Hi, @srkreddy1238 @tqchen @qingyuanxingsi I am compiling tvm model for Cuda below is python snip to build model, it is generating .o .json and .param file after saving them but when i try ti inference them in c++ it gives fuse_transpse_karnal0 function not found error.
target = 'cuda --system-lib’
target_host = 'lvm --system-lib’
graph, lib, params = nnvm.compiler.build(sym, target, shape_dict, params=params, target_host)


Module.cc:92: Check failed: f != nullptr Cannot find function fuse_transpose_kernel0 in the imported modules or global registry
#10

Ref.

The make rule for building your final executable should be like this.
It should include the object build out of compilation and should pack tvm_runtime too.

Hope this helps.


#11

I have linked my model.o file while compiling, And I am able to execute same for llvm as system model but Cuda and OpenCL I am facing a problem. For non-cpu, we have to use some extra commands while building the model, how I have to use them here?


#12

Understood. CUDA compilation will generate a ptx too.

cc @tqchen Do we have a reference to compile and deploy CUDA as system module ?


#13

You will need to understand what is happening behind https://github.com/dmlc/tvm/blob/master/python/tvm/module.py#L135

We embed the ptx and opencl binary in a C file, and compile that together with the so.


#14

No @tqchen @srkreddy1238 i am not understanding just I want to compile tvm model for Cuda and OpenCL. And what is ptx?
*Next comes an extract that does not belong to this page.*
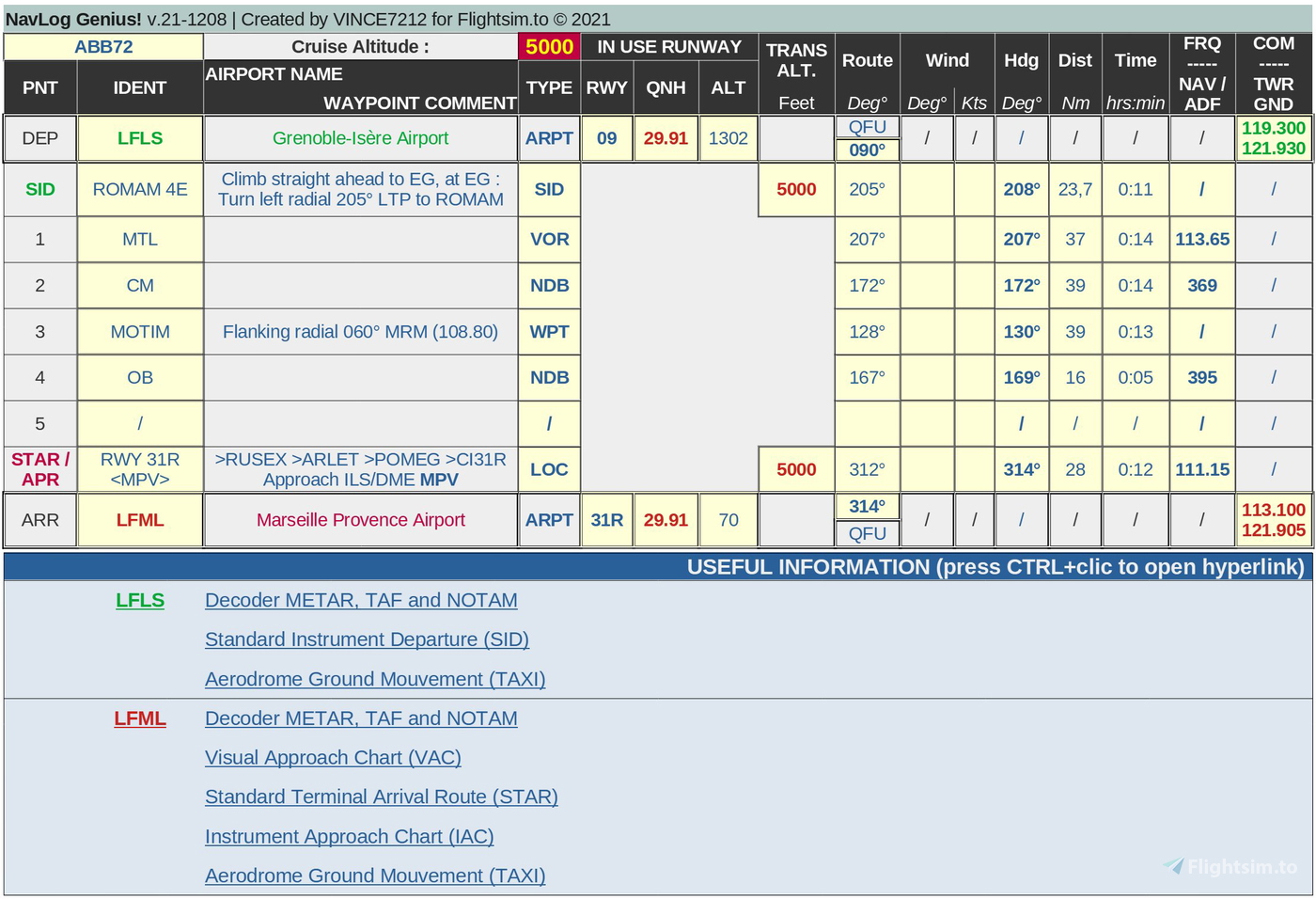This screenshot has width=1316, height=899.
Task: Open Instrument Approach Chart (IAC) link
Action: [349, 837]
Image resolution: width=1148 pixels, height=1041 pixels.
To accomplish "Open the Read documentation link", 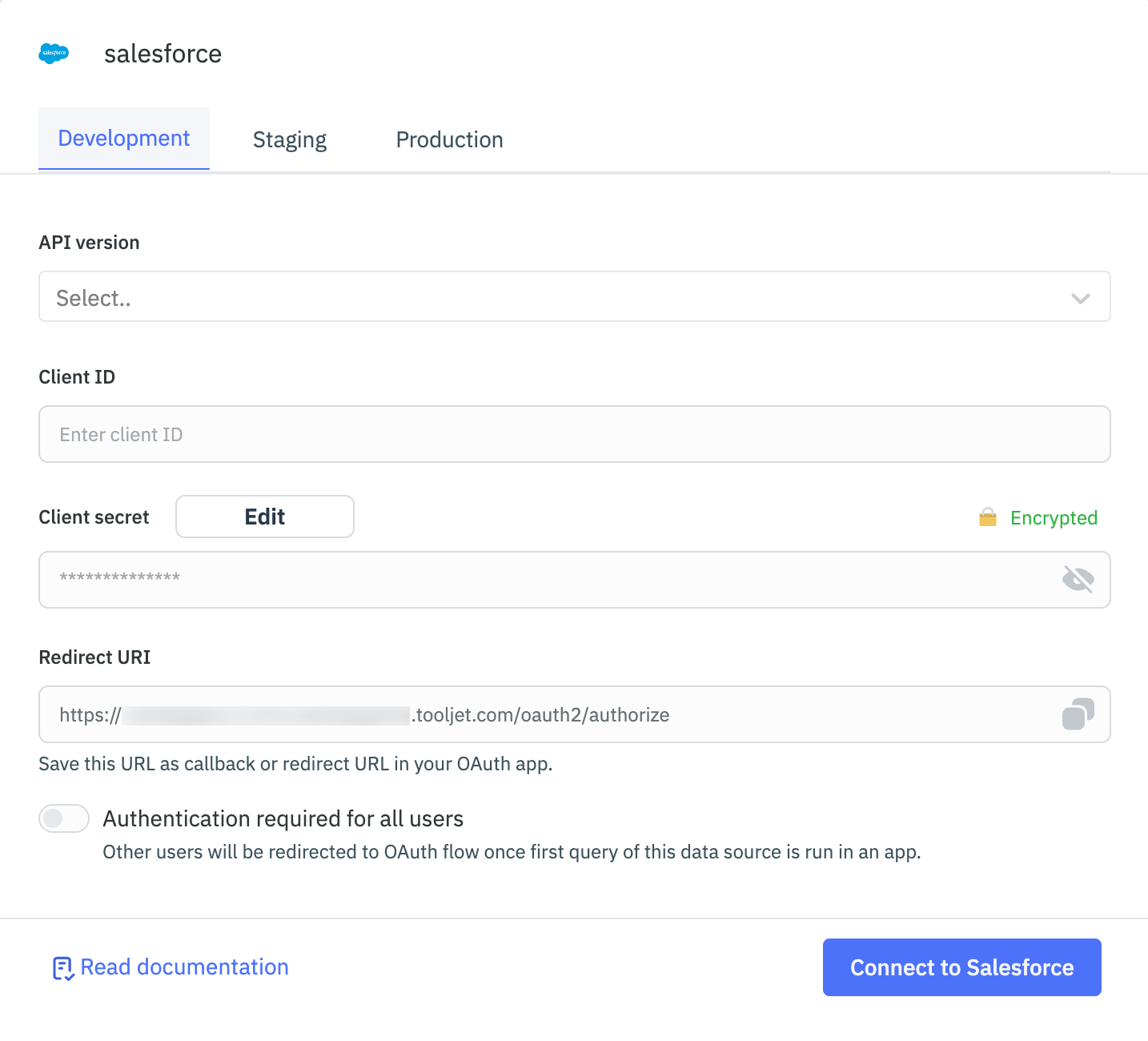I will click(184, 967).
target = 'cuda --system-lib’
target_host = 'lvm --system-lib’
graph, lib, params = nnvm.compiler.build(sym, target, shape_dict, params=params, target_host)

is above steps are correct to compile tvm model for Cuda?
target i made as - ‘cuda --system-lib’ and
target_host as - ‘llvm --system-lib


#15

@myproject24

I see you are using lib.save to export the module with LLVM.

Try using lib.export_library(“net.tar”) // “.tar” important here.
This creates net.tar with lib.o and dev.cc inside.

Include these two files in your final build.
Hope this helps.


#16

You mean like below?

target ='cuda --system-lib'
target_host = 'llvm --system-lib'
ctx = tvm.gpu(0)        

sym, params = nnvm.frontend.from_tensorflow(graph_def,'NCHW',shape=shape_dict)

##############Compile###########################################

with nnvm.compiler.build_config(opt_level=opt_level):
    graph, lib, params = nnvm.compiler.build(sym, target, shape_dict, dtype_dict, params=params, target_host)

################### save module #########################################################

from tvm.contrib import util

temp = util.tempdir()
path_lib = temp.relpath("/deploy/deploy_lib.tar")
lib.export_library(path_lib)
with open(temp.relpath("/deploy/deploy_graph.json"), "w") as fo:
    fo.write(graph.json())
with open(temp.relpath( "/deploy/deploy_param.params"), "wb") as fo:
    fo.write(nnvm.compiler.save_param_dict(params))

#17

Thank you @srkreddy1238 and @tqchen my issue is resolved.


#18

@srkreddy1238 @tqchen Can i inference in python also as system model?


#19

What do you mean by python with system model ?


#20

Yes, how i am doing for c++ as system model like for python also?